Below the search box users can click on various links which can be utilized for limited browsing. One of the links, "Computer Science Directory," appears to be a partial index of topics and sub-topics (see figure 2). Clicking on any of topics results in a list of citations and articles with a banner of related linked topics. The other browsing areas include documents most accessed and authors and documents most cited.
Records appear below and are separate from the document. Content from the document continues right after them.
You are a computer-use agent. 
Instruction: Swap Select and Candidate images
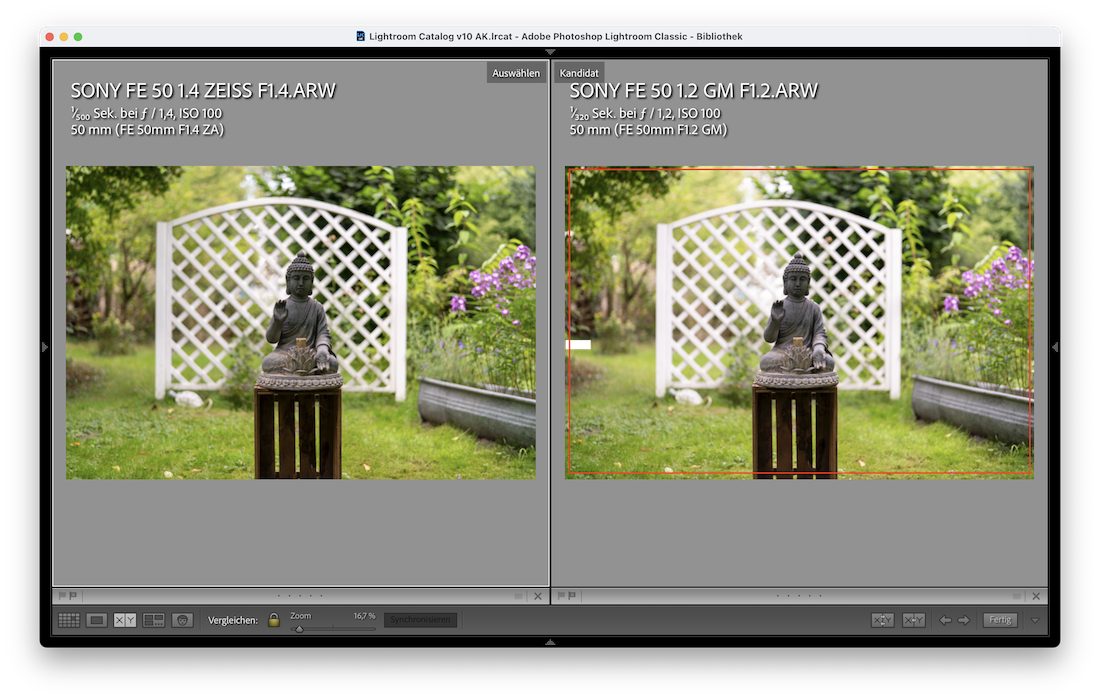[883, 619]
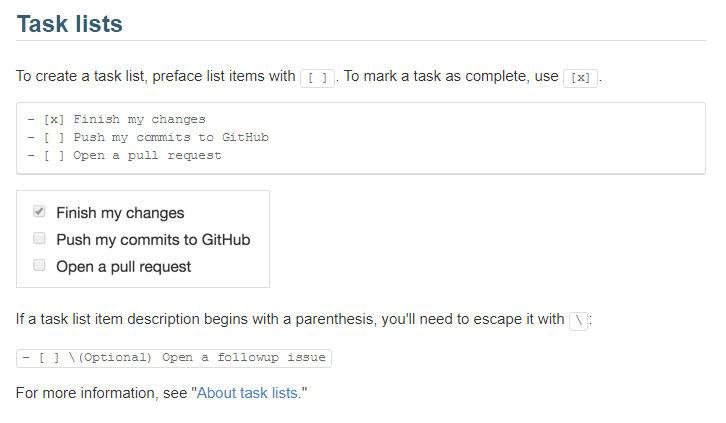Click the Optional followup issue code snippet

pos(174,358)
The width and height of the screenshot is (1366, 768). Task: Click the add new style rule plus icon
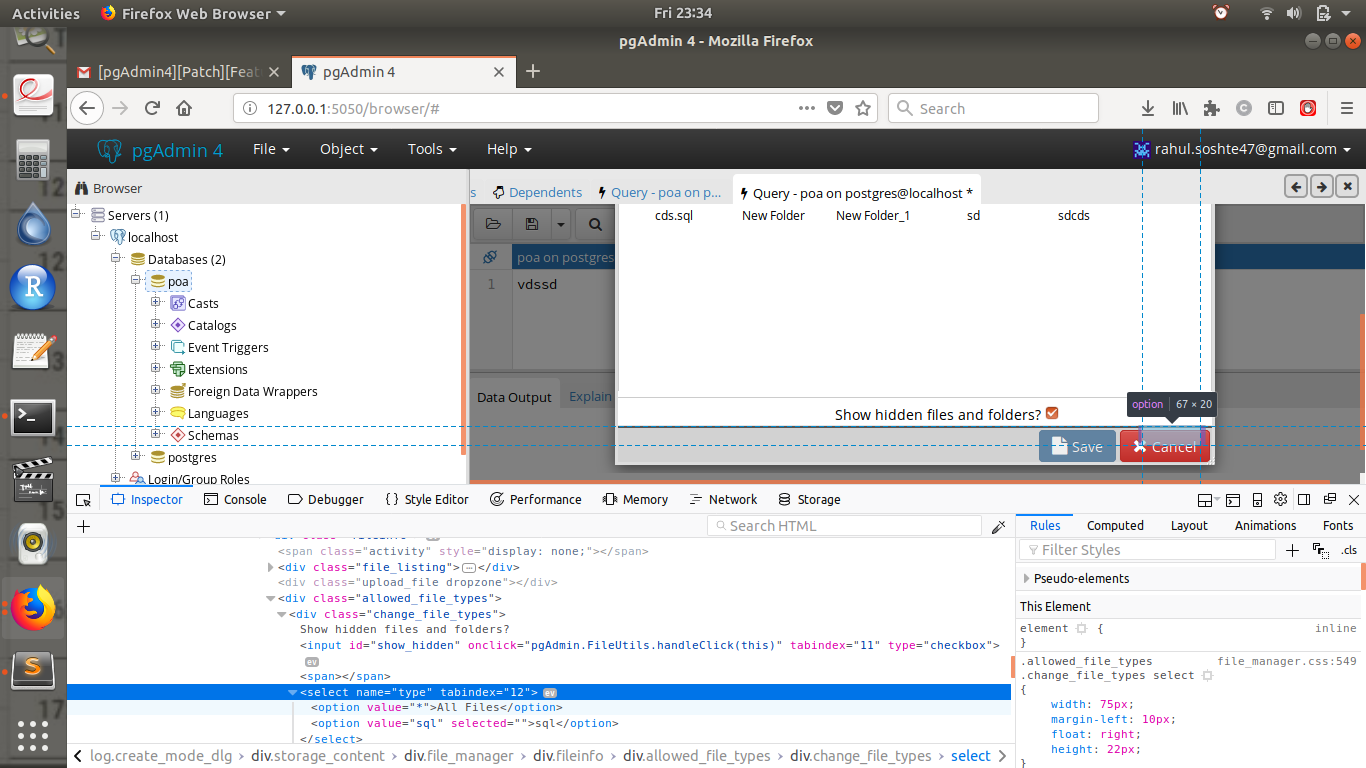pos(1292,550)
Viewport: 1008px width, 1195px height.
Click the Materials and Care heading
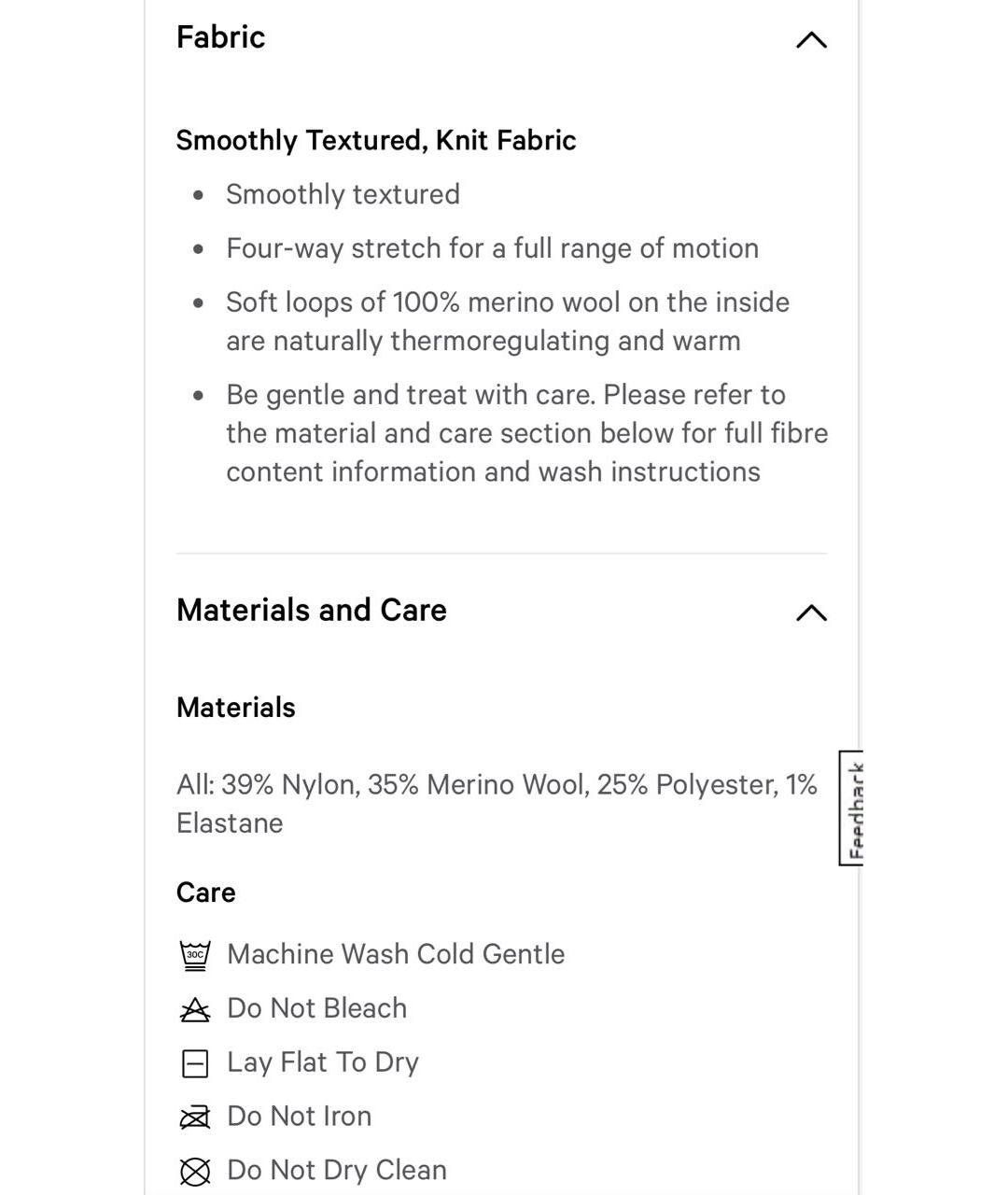312,610
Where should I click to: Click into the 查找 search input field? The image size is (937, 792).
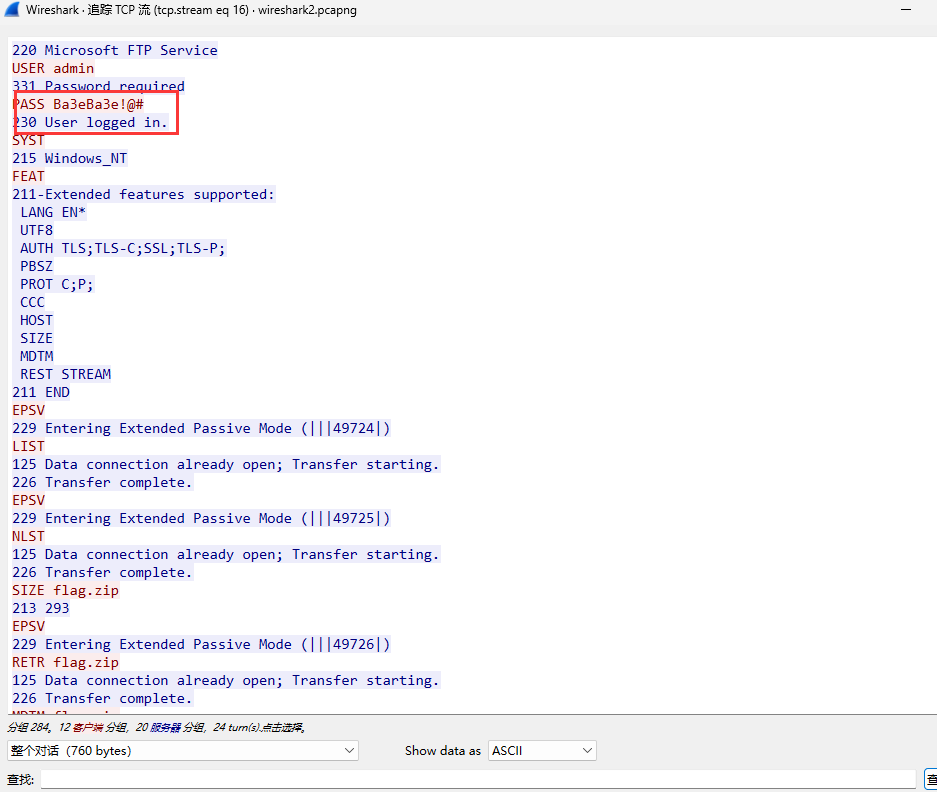(x=477, y=779)
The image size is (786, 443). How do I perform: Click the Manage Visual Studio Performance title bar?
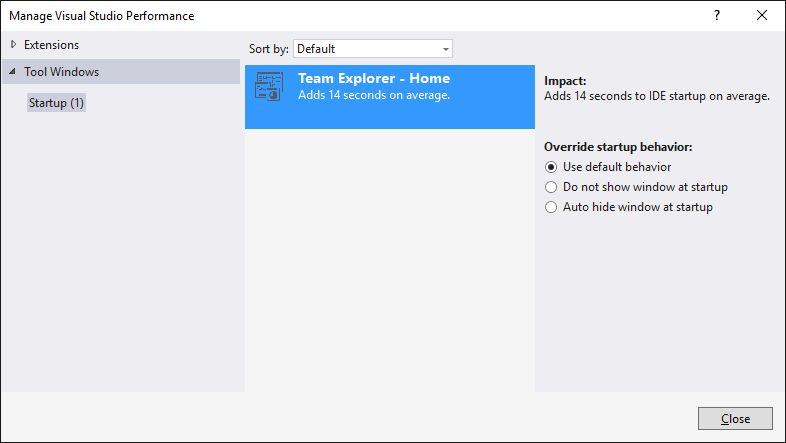pos(300,16)
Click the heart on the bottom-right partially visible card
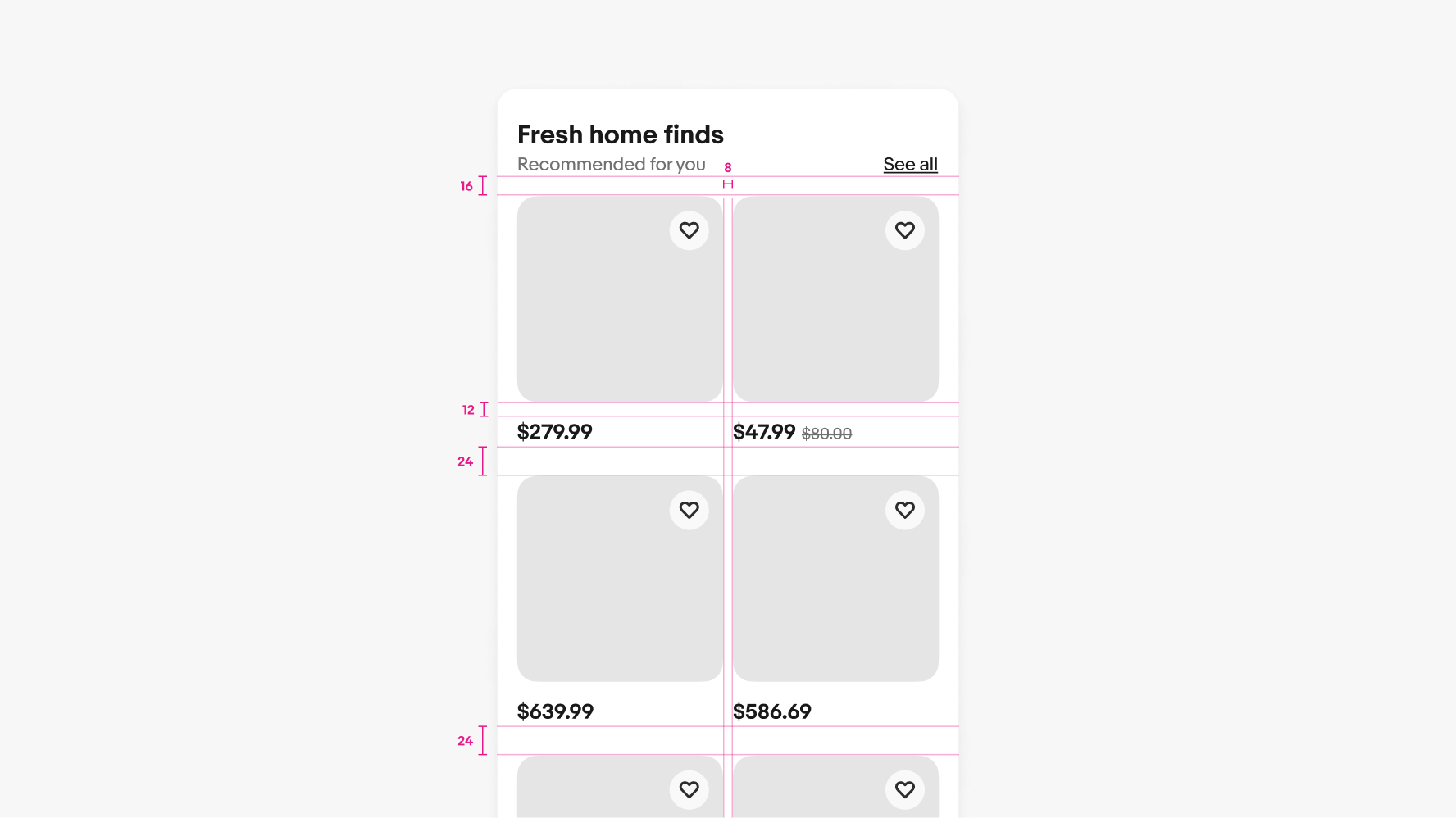The image size is (1456, 818). (905, 790)
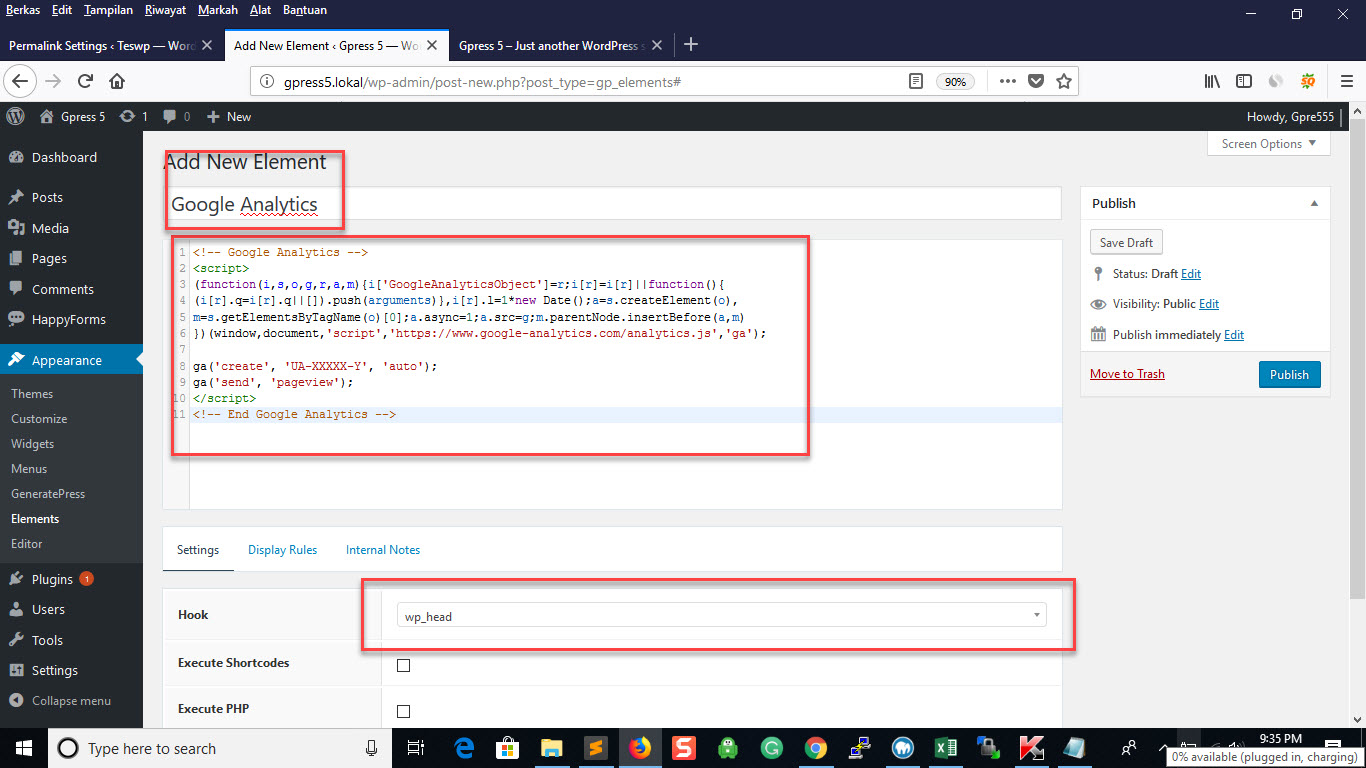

Image of Research Index Computer Science   Directory

Figure 2: Computer Science Directory, or limited keyword index, in Research Index

When the limited browsing does not cover the user's needs, the search box amidst the various banners and links can be utilized. Search capabilities are limited to AND, OR, NOT, phrases (words next to each other), and adjacency searches with the w/# command. Research Index automatically stems terms. Pressing enter after typing a search strategy will default to searching the citations. Clicking on the "Search Articles" bar will retrieve full-text documents available in the database.

List of Results

The list of search results (see figure 3) presents the post-search field limits for the title and header fields -- the header field includes the title and author -- just below the top banner. Following the field limits are options for reordering the list of results and changing the number of records listed per page. Although the option to reorder results by date exists, users may prefer the default display by rank. Despite the creators' efforts to remove duplicates through complex algorithms, identical records often appear listed one after the other in the default display and sometimes become separated when sorted by date.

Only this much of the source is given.